# Favourite nail colours and/or nail swatches for WOC



## nazneen372 (Apr 14, 2010)

What are your favourite nail colours? It takes me ages to find shades that look good and don't clash with my skin tone (I tried Chanel's Orange Fizz yesterday and it went neon on me, and not in a good way!)

I'll post some swatches I have in my iPhoto later, but here's a lowdown on my faves (can you tell I love cremes, and purple).

OPI Parlez Vous OPI - this is my all time favourite colour!
MAC Love & Friendship - so sweet!
OPI Boris and Natasha - lovely plum shade for Autumn
Bourjois So Laque in Rouge Diva - deep true cherry red, perfect red for WOC I think!
OPI Tickle My Francey - best mannequin hands for NC40-42
OPI Over the Taupe - best "greige" for WOC I think as it has a hint of warmth in it
OPI Can You Dig It? - loved this shade, but nearly finished! It's my favourite bright purple summer polish - am going to get Pamplona Purple next as a replacement.

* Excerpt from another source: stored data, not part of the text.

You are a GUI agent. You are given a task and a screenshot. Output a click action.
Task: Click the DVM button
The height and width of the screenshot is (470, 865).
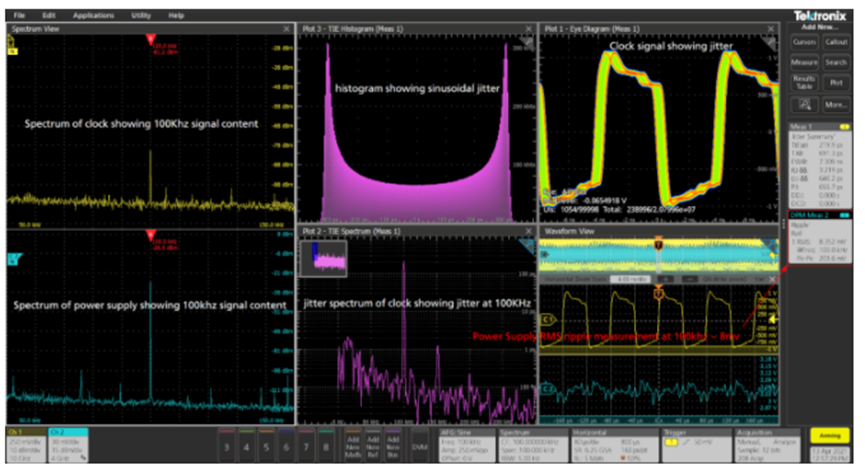point(421,447)
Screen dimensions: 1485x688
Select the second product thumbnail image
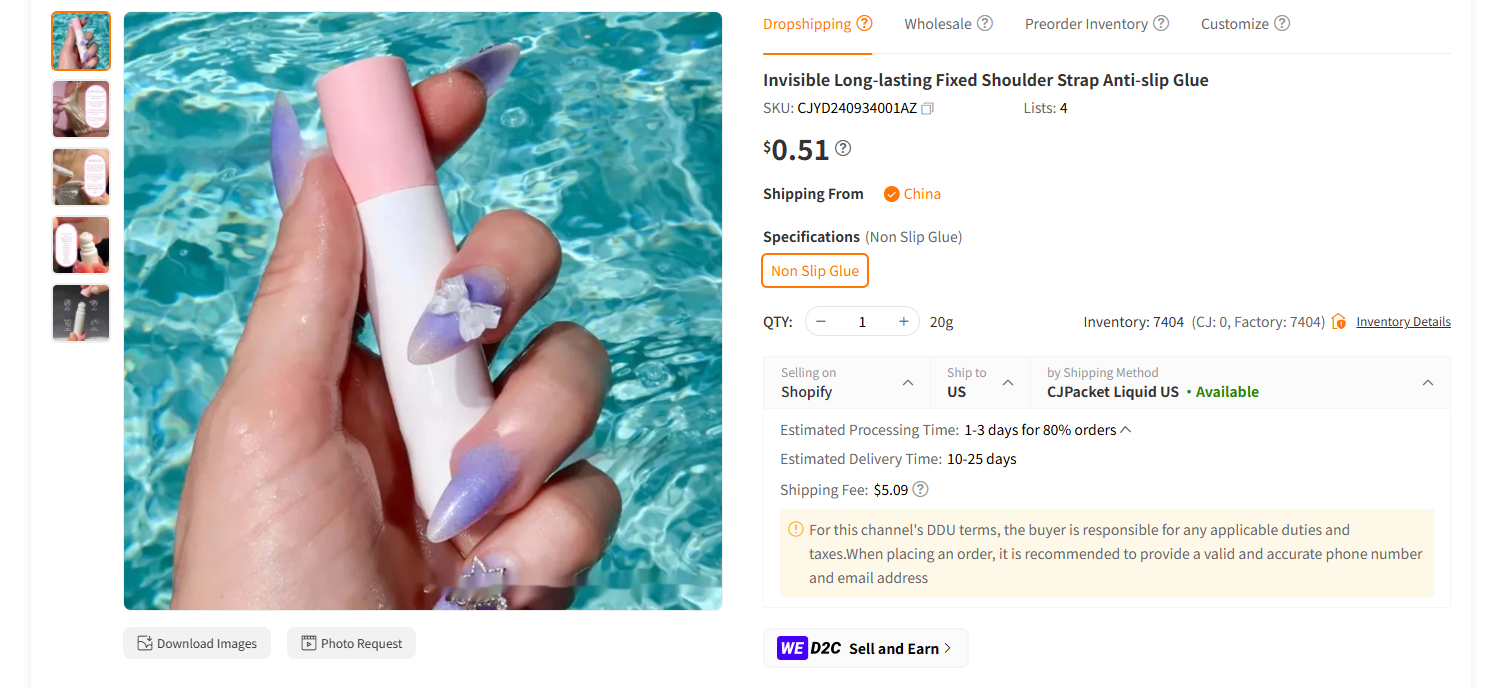tap(81, 109)
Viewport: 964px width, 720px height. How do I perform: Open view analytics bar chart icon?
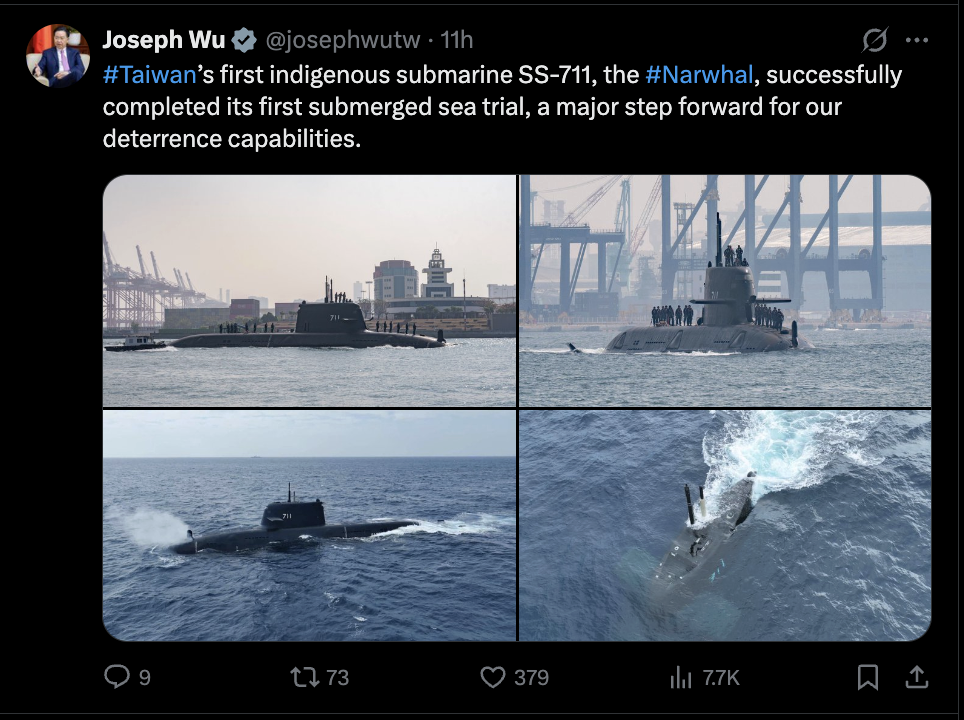point(680,677)
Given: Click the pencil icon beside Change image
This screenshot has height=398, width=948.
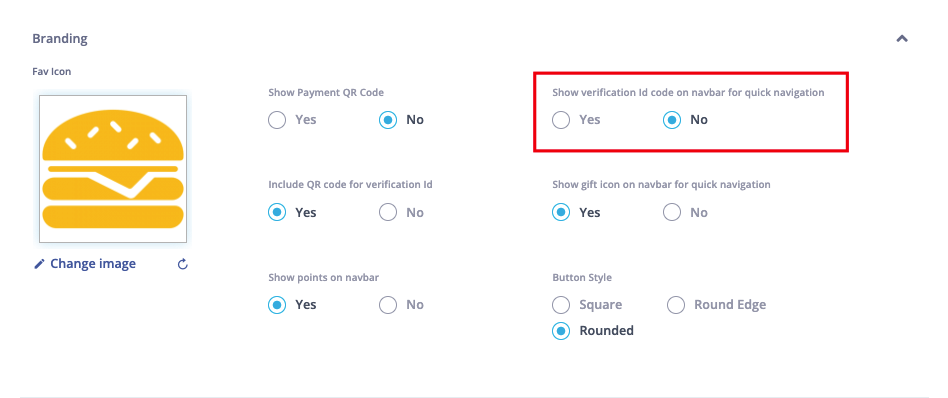Looking at the screenshot, I should coord(39,264).
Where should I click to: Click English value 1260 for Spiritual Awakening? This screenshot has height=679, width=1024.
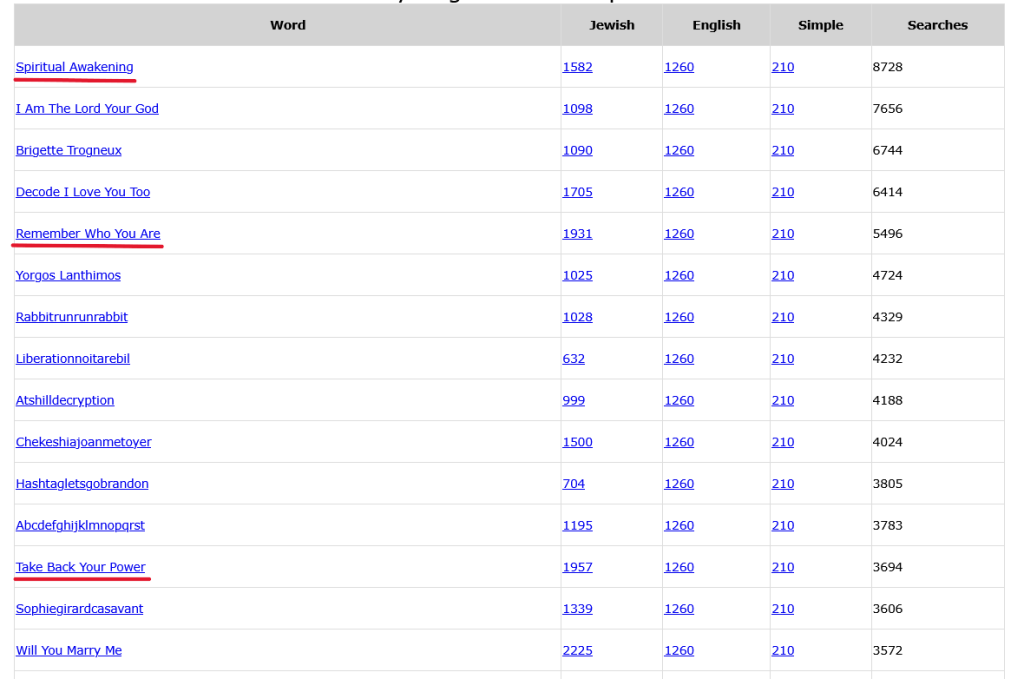(x=678, y=67)
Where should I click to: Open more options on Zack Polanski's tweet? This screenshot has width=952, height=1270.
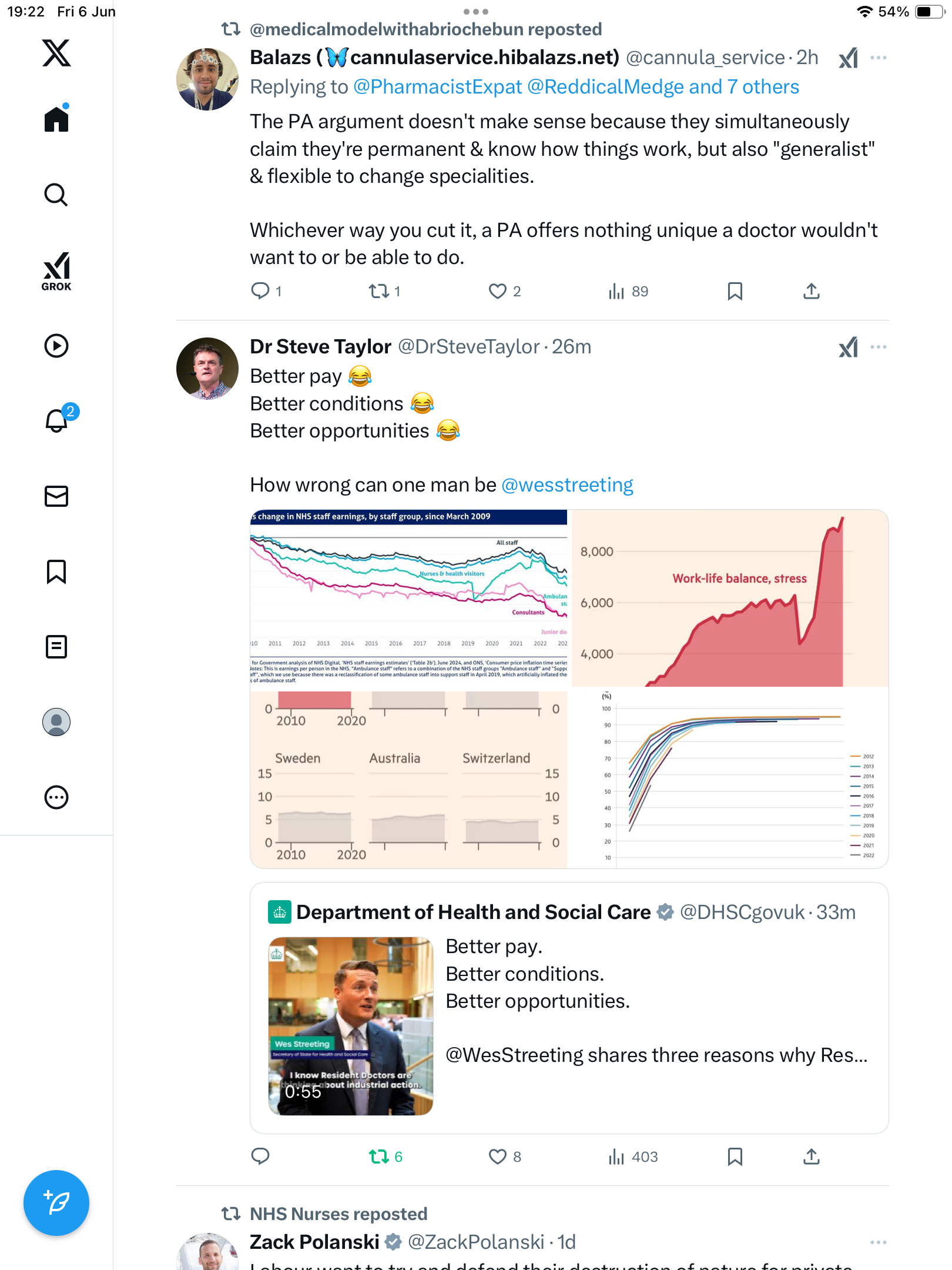(x=879, y=1242)
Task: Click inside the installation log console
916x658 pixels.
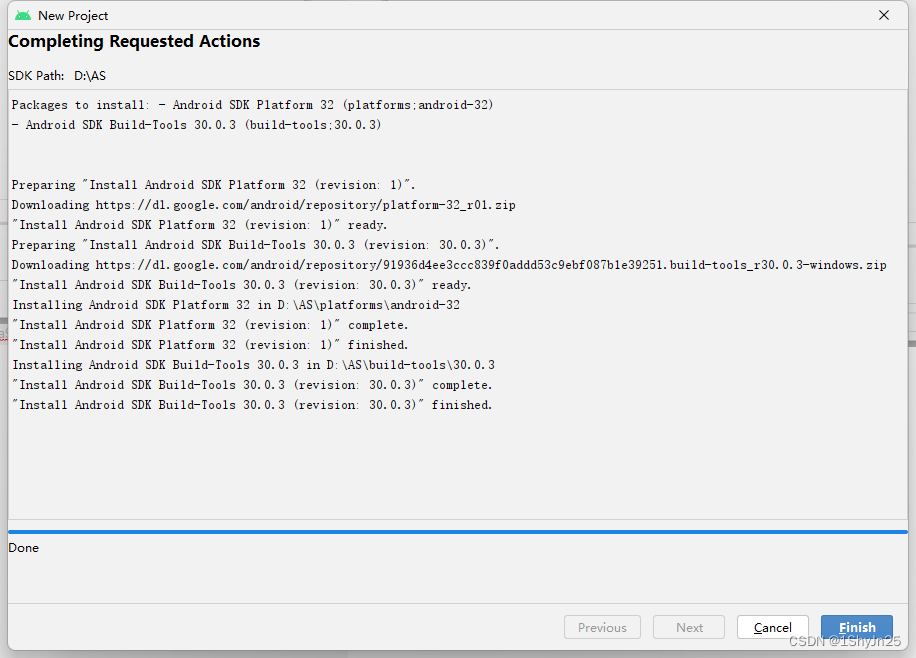Action: (450, 460)
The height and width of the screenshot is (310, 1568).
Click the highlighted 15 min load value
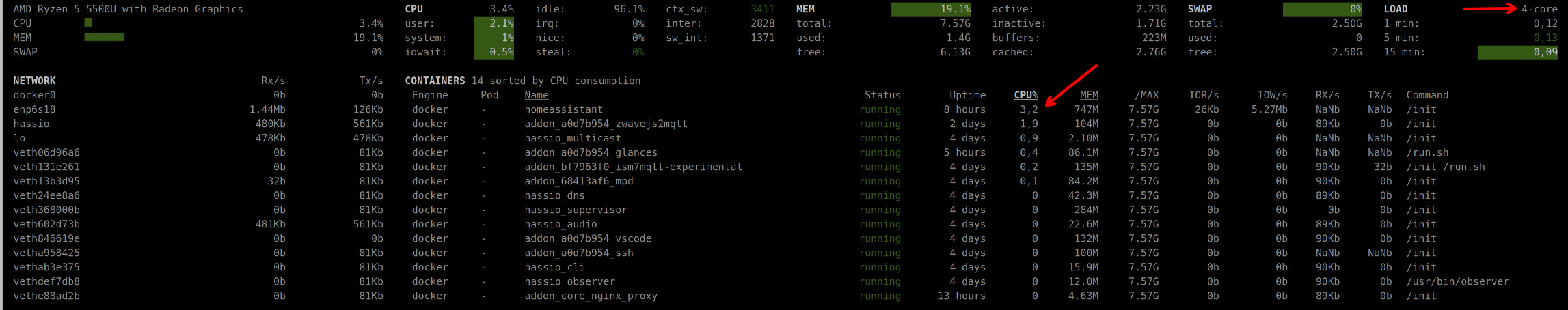(1517, 52)
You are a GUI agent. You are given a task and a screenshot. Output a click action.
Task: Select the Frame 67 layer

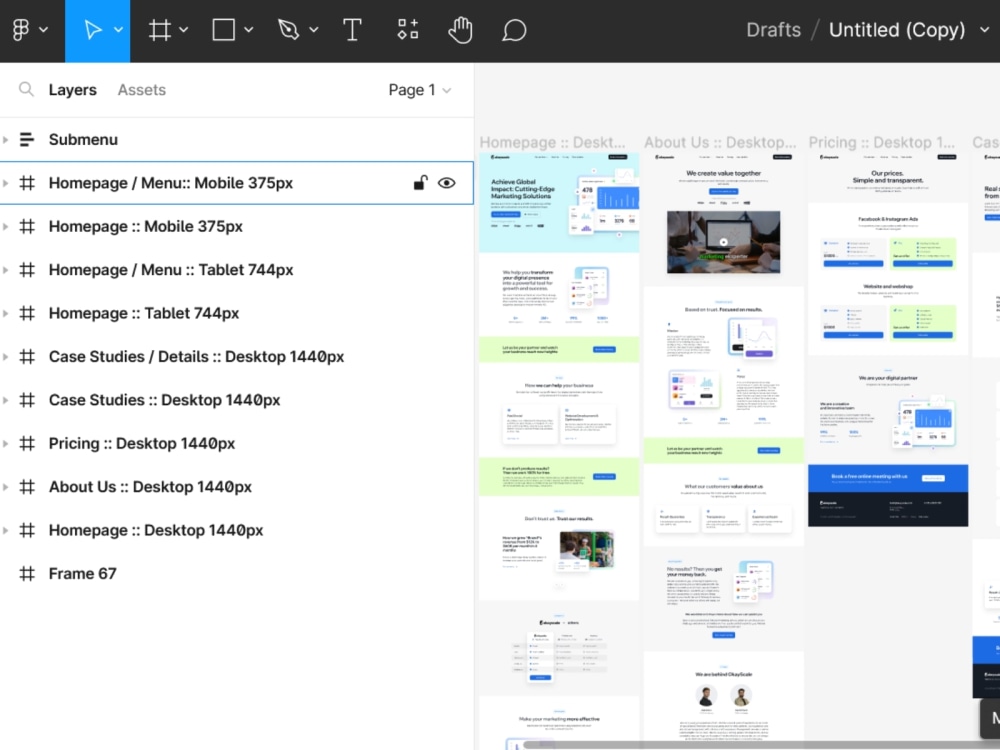(x=82, y=573)
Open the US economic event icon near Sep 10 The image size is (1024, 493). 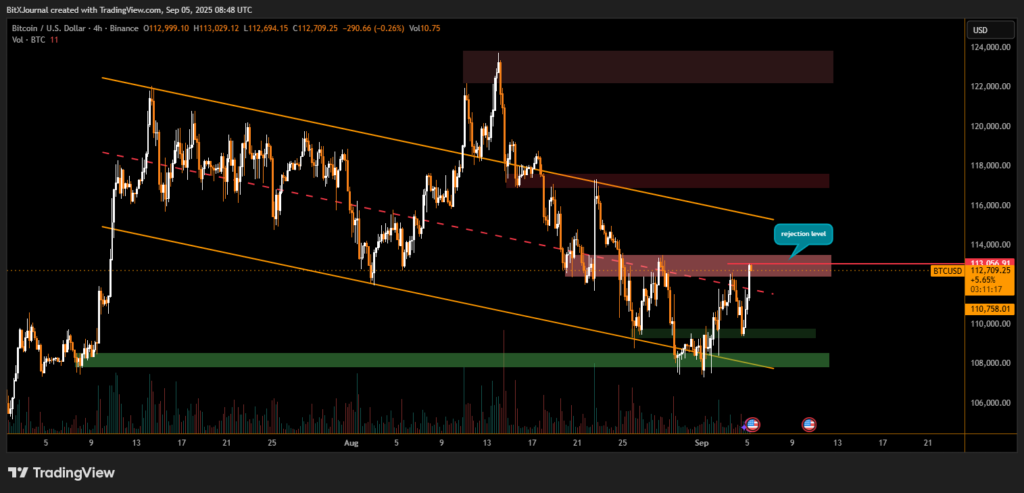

What are your favourites? and can anyone advise of a soft coral/peach creme that is flattering on darker skins?


----------



## vintageroses (Apr 14, 2010)

I have so many that i like! 

China Glaze - Secret Periwinkled (blue-ish purple, i really love this colour!)
OPI - A Grape fit (pastel purplee)
OPI - Koala Beary (it's a deeep pink)
OPI - No room for the blues! (pastel blue!)
OPI - Opi red (rich red)

I know there are more but i can't remember & I my polish are now at my place now! 
	

	
	
		
		

		
			





Coral/peach? Mac Malibu Peach REALLY PRETTY!i have it on now! 
	

	
	
		
		

		
		
	


	




 hehes


----------



## MizzMelroseMood (Apr 14, 2010)

I have so many but my most worn are OPI Russian Navy, Hawaiian Orchid, La Paz-itively Hot, and Royal Flush Blush is a super soft peachy coral, it's not a creme but I <3 it against my skin! I'm a NC40.


----------



## kittykit (Apr 14, 2010)

I like nail polish with pink tone but I do wear other darker colours. 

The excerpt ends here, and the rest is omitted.